We need a government that actually clamps down on tax avoidance. It could go further, and overhaul a tax system that is manifestly failing to levy fair rates on those who can pay the most.

We need a government with an industrial policy. A government that backs the steel industry, works with our European partners to clamp down on the flooding of markets with cheap subsidised Chinese steel.

And it could seek to transform the institutions that govern our economy, from the Treasury to the great corporations, unlocking the potential that is otherwise wasted when vested interests dominate decision-making.
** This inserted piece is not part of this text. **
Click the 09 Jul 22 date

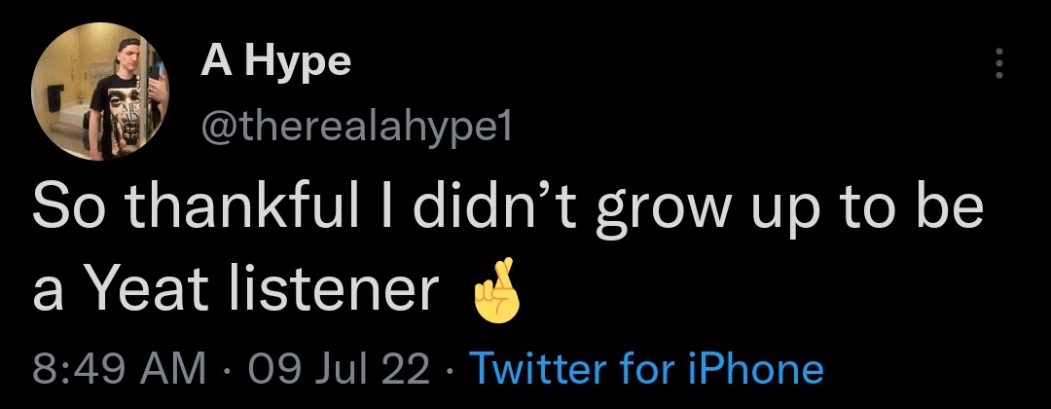(x=339, y=370)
The Queen’s Speech was an opportunity for the Government to accept austerity has failed and to change course. It was not taken. If this government cannot write a speech for Her Majesty that can undo the damage it has inflicted, and set out a confident course for this country‘s economy, it is clearly time for Labour to lead the way.

Labour rejects the failed and cruel austerity programme adopted by this government. Instead, working in partnership with businesses, entrepreneurs and workers Labour would create an entrepreneurial state to support innovation, create wealth and drive growth. And we would share the proceeds of that growth fairly.

By investing in our economy Labour would lay the foundations of a new society that is radically fairer, more equal, and more democratic. An alternative based upon a prosperous economy which is economically sound, environmentally sustainable and where that prosperity is shared by all.